Kyoujuu Tokusou Juspion foi exibida no Brasil a partir de 1988 com o título O Fantástico Jaspion, no qual o nome do protagonista Juspion (contração de “justice” + “champion”) foi modificada para “Jaspion” para evitar eventuais equívocos de pronuncia que poderiam ser cometidos pelo público brasileiro. A partir de 1989 a EBAL publicou no Brasil histórias em quadrinhos que adaptavam episódios de Kyoujuu Tokusou Juspion e outras séries de tokusatsu. Mas, no final de 1990, o personagem ganhou uma publicação própria pela Editora Abril.
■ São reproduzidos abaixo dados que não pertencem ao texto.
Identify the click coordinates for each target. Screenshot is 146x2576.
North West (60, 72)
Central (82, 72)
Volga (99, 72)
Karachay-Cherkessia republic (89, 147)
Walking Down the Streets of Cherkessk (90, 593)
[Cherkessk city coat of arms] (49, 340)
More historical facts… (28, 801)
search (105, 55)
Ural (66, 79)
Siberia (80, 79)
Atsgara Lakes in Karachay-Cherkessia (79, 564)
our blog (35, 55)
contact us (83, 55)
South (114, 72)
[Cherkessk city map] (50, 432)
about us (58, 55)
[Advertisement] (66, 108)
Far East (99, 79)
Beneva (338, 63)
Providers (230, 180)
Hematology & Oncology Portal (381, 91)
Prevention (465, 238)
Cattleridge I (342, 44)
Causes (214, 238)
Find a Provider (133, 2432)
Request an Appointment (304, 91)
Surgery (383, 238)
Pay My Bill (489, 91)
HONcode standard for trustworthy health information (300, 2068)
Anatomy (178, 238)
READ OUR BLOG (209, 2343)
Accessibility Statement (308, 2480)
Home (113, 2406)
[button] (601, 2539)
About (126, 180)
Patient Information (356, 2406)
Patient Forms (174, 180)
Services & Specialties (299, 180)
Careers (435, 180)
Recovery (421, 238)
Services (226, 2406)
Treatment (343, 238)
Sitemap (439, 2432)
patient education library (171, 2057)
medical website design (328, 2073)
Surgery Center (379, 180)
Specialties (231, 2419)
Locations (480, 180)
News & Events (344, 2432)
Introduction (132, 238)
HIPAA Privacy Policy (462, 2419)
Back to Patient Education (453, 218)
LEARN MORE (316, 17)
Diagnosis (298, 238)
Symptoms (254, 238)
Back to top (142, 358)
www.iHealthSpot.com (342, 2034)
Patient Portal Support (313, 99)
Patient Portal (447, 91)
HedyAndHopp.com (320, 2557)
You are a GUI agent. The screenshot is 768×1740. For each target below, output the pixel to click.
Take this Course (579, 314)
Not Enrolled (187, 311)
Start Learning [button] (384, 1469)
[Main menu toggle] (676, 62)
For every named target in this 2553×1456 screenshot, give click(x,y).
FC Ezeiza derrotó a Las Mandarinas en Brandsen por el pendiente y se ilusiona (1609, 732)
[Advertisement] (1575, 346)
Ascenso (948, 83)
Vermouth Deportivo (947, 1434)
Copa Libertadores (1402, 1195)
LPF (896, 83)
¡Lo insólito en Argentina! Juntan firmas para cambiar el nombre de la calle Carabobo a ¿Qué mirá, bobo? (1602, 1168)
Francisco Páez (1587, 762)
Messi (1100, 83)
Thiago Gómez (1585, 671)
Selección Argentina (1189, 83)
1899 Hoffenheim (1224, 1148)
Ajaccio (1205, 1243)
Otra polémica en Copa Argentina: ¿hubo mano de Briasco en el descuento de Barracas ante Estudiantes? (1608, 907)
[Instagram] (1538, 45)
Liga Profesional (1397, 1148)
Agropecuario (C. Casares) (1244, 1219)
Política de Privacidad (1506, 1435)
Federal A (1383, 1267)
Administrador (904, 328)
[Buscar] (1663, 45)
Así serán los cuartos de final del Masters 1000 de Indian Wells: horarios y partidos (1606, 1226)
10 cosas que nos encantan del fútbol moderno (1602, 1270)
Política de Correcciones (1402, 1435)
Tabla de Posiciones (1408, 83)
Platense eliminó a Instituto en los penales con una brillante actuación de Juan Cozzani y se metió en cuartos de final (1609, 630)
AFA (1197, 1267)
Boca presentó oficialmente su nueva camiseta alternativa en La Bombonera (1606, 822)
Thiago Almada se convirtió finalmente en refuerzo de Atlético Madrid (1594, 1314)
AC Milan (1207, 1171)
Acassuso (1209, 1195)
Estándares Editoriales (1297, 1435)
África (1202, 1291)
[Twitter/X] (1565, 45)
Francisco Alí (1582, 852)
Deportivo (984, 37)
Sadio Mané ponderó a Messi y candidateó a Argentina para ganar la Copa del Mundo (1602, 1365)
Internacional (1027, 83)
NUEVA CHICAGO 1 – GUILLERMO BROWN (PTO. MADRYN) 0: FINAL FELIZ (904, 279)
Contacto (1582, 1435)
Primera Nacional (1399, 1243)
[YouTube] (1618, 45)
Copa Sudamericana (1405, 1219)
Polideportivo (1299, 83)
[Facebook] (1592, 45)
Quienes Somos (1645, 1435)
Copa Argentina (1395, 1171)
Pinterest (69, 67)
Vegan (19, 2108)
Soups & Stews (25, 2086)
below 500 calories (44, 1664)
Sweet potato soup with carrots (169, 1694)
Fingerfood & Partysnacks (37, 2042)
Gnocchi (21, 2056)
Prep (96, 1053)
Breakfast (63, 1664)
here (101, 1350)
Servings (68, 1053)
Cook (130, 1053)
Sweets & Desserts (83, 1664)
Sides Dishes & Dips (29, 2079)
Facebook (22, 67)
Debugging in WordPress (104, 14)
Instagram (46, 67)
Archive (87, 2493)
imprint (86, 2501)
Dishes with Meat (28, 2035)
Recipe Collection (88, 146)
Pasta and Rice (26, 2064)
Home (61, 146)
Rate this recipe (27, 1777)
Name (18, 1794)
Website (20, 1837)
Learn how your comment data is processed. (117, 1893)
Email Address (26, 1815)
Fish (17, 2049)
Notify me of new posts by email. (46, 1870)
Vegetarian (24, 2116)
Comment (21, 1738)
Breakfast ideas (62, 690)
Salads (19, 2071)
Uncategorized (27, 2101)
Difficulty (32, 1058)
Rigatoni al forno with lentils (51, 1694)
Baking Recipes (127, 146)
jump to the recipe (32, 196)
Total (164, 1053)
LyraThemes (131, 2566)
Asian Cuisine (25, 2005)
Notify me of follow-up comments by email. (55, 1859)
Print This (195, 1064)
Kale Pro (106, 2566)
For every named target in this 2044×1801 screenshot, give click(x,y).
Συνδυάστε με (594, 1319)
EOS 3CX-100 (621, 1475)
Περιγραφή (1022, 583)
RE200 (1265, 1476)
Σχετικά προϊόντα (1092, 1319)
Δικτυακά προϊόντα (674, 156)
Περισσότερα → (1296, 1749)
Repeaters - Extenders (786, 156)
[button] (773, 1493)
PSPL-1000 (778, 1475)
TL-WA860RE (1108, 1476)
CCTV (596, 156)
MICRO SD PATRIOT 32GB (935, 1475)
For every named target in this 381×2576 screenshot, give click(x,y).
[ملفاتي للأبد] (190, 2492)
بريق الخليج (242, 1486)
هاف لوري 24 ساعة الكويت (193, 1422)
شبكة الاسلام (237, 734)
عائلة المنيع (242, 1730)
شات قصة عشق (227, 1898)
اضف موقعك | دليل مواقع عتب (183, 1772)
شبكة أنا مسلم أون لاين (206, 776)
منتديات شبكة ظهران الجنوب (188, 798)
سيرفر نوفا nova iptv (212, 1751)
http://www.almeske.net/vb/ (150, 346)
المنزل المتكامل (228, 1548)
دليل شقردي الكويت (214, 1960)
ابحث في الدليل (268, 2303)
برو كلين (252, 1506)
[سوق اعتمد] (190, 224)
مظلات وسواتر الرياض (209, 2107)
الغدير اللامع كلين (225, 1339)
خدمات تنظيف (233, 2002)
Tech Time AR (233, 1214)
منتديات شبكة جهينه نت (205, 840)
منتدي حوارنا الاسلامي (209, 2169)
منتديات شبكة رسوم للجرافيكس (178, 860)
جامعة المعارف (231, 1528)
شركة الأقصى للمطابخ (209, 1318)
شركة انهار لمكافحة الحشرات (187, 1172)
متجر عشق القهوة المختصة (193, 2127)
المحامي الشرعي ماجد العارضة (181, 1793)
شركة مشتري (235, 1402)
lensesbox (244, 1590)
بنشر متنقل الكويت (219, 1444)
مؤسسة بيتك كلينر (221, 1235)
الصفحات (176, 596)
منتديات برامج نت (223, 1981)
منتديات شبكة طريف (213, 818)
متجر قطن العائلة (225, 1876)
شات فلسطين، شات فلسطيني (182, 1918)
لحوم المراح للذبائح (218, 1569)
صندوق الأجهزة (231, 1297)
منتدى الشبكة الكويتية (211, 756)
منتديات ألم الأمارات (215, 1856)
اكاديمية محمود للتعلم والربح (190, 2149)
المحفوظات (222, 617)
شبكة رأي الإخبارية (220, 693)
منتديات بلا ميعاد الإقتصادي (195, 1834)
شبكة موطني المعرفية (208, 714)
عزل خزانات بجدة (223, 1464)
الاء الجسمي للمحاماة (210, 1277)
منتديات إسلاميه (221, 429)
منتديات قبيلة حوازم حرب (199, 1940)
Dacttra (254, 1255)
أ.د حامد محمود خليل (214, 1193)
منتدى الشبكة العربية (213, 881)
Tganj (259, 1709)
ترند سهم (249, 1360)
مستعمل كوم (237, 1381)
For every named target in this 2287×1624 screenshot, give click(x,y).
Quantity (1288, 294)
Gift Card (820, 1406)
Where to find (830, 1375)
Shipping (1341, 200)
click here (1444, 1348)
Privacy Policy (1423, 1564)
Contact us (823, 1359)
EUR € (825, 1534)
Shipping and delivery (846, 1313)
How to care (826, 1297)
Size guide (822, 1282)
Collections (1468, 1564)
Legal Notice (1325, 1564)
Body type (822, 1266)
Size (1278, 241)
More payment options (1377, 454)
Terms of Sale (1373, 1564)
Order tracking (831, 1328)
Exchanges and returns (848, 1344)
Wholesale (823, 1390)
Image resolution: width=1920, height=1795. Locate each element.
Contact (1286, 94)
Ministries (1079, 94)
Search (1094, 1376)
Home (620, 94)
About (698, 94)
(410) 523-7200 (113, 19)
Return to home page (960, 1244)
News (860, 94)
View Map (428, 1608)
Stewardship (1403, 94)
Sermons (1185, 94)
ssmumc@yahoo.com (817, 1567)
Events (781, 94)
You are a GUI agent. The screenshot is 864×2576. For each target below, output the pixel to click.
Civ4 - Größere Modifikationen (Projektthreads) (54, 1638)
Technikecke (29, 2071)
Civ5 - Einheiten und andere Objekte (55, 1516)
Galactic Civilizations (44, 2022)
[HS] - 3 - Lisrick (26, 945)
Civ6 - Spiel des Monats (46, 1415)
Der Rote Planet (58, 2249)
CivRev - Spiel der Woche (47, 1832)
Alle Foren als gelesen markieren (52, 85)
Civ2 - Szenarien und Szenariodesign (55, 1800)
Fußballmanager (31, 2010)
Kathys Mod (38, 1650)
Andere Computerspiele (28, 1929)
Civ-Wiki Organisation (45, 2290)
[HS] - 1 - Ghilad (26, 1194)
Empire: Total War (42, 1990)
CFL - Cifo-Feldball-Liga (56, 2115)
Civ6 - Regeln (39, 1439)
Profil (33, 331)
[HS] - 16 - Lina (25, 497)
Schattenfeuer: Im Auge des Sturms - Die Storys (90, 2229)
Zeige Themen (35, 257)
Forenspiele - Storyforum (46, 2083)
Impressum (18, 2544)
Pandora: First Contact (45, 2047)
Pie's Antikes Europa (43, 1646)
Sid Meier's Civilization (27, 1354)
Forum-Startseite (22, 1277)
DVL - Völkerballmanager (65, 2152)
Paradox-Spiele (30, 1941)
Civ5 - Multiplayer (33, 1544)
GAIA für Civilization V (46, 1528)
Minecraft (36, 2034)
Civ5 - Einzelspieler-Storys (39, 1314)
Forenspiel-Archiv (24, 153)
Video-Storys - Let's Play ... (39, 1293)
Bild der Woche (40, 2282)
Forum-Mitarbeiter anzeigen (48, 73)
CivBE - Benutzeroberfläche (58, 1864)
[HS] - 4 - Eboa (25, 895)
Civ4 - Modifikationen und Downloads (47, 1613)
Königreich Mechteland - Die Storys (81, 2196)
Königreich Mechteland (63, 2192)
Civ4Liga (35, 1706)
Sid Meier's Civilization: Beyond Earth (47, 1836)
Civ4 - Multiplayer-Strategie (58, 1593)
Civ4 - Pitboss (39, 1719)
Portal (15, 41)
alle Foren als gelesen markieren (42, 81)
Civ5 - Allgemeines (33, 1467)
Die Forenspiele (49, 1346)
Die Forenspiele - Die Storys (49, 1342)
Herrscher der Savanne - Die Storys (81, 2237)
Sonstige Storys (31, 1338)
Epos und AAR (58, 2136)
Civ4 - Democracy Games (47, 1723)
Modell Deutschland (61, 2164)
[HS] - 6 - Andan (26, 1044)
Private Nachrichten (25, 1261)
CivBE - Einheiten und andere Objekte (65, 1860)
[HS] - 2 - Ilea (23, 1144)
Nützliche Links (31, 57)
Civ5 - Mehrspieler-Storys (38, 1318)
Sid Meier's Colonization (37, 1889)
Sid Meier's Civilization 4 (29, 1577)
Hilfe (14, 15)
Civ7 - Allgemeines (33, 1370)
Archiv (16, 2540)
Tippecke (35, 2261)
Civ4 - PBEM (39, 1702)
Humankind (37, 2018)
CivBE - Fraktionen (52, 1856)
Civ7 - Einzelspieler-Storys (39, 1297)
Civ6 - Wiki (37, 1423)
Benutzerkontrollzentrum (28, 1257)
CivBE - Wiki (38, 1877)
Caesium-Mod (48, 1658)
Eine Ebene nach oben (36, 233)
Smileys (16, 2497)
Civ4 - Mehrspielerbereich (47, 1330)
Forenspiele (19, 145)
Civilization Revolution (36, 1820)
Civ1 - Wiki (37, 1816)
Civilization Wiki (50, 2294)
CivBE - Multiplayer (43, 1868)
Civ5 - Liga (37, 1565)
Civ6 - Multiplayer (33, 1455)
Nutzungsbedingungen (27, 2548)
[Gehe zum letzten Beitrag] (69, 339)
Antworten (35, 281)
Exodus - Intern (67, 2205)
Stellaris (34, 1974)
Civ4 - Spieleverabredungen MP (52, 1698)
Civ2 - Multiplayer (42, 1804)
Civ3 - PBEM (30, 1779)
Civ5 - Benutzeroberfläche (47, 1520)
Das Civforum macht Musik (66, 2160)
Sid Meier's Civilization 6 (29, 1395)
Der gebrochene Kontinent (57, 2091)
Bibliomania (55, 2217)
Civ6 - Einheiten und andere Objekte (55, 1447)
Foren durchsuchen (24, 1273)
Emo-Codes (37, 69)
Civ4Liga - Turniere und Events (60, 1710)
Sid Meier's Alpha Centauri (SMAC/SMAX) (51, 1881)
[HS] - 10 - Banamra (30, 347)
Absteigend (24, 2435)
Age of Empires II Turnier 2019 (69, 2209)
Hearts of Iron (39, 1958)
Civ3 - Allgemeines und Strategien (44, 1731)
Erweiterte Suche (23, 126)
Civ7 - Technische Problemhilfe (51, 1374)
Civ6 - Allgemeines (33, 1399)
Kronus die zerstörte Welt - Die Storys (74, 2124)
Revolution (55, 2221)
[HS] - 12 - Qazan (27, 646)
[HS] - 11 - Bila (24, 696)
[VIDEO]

O Fantástico Jaspion da Abril teve doze números e foi publicado de novembro de 1990 a outubro de 1991. O título foi publicado com o selo Jaspion Hero-Club e, como as publicações de tokusatsu da EBAL, foi produzido pelo Studio Velpa, que tinha entre seus integrantes autores que já haviam trabalhado com outras publicações de histórias em quadrinhos nacionais, incluindo títulos da Disney e da Mauricio de Souza Produções. Cada um dos números trazia duas histórias, a primeira dedicada ao personagem título, e a segunda alternava entre diferentes personagens de tokusatsu da Toei. As histórias de Jaspion tinham roteiros de Rodrigo de Góes (1967–2018). Já as ilustrações ficaram a cargo de Aluir Amâncio (1968–) nos três primeiros números. A partir do número 4, os desenhos foram assumidos por Marcello Arantes, que também fez a arte-final de algumas histórias junto de outros artistas.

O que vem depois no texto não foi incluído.